#### Supplied records

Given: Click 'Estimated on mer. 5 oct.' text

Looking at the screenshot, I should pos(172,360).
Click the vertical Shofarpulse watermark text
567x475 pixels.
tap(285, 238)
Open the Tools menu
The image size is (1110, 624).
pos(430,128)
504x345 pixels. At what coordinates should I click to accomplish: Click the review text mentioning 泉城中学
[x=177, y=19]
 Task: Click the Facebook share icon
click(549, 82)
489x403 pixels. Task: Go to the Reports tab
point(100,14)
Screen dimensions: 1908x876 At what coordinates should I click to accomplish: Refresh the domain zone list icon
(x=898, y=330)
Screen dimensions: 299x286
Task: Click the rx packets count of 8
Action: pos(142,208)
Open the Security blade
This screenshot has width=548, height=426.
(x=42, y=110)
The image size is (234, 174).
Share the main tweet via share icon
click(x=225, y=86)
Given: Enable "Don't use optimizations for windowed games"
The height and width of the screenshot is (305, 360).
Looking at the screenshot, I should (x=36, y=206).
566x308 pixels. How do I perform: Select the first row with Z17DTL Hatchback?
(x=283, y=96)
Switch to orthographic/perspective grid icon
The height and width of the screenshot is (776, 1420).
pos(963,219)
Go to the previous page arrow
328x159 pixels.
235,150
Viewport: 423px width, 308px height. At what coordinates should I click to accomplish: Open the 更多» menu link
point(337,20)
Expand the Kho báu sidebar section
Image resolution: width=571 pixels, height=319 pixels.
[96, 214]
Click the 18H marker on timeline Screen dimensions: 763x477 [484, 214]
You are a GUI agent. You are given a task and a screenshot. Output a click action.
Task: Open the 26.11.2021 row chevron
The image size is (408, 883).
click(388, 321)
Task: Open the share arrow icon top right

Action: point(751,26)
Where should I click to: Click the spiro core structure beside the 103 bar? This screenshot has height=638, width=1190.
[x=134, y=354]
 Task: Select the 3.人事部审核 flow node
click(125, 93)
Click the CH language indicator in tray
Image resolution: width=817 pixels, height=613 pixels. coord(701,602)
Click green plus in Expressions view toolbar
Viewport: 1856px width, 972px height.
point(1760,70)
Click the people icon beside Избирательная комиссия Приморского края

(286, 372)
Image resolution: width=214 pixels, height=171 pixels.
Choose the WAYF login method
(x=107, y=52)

########

The task calls for all the records above to be repeated exactly.

Given: Click 'Estimated on mer. 5 oct.' text

Looking at the screenshot, I should pos(172,360).
Click the vertical Shofarpulse watermark text
567x475 pixels.
tap(285, 238)
Open the Tools menu
The image size is (1110, 624).
pos(430,128)
504x345 pixels. At what coordinates should I click to accomplish: Click the review text mentioning 泉城中学
[x=177, y=19]
 Task: Click the Facebook share icon
click(549, 82)
489x403 pixels. Task: Go to the Reports tab
point(100,14)
Screen dimensions: 1908x876 At what coordinates should I click to accomplish: Refresh the domain zone list icon
(x=898, y=330)
Screen dimensions: 299x286
Task: Click the rx packets count of 8
Action: pos(142,208)
Open the Security blade
This screenshot has width=548, height=426.
(x=42, y=110)
The image size is (234, 174).
Share the main tweet via share icon
click(x=225, y=86)
Given: Enable "Don't use optimizations for windowed games"
The height and width of the screenshot is (305, 360).
Looking at the screenshot, I should (x=36, y=206).
566x308 pixels. How do I perform: Select the first row with Z17DTL Hatchback?
(x=283, y=96)
Switch to orthographic/perspective grid icon
The height and width of the screenshot is (776, 1420).
pos(963,219)
Go to the previous page arrow
328x159 pixels.
235,150
Viewport: 423px width, 308px height. At what coordinates should I click to accomplish: Open the 更多» menu link
point(337,20)
Expand the Kho báu sidebar section
Image resolution: width=571 pixels, height=319 pixels.
[96, 214]
Click the 18H marker on timeline Screen dimensions: 763x477 [484, 214]
You are a GUI agent. You are given a task and a screenshot. Output a click action.
Task: Open the 26.11.2021 row chevron
The image size is (408, 883).
click(388, 321)
Task: Open the share arrow icon top right

Action: point(751,26)
Where should I click to: Click the spiro core structure beside the 103 bar? This screenshot has height=638, width=1190.
[x=134, y=354]
 Task: Select the 3.人事部审核 flow node
click(125, 93)
Click the CH language indicator in tray
Image resolution: width=817 pixels, height=613 pixels. coord(701,602)
Click green plus in Expressions view toolbar
Viewport: 1856px width, 972px height.
point(1760,70)
Click the people icon beside Избирательная комиссия Приморского края

(286, 372)
Image resolution: width=214 pixels, height=171 pixels.
Choose the WAYF login method
(x=107, y=52)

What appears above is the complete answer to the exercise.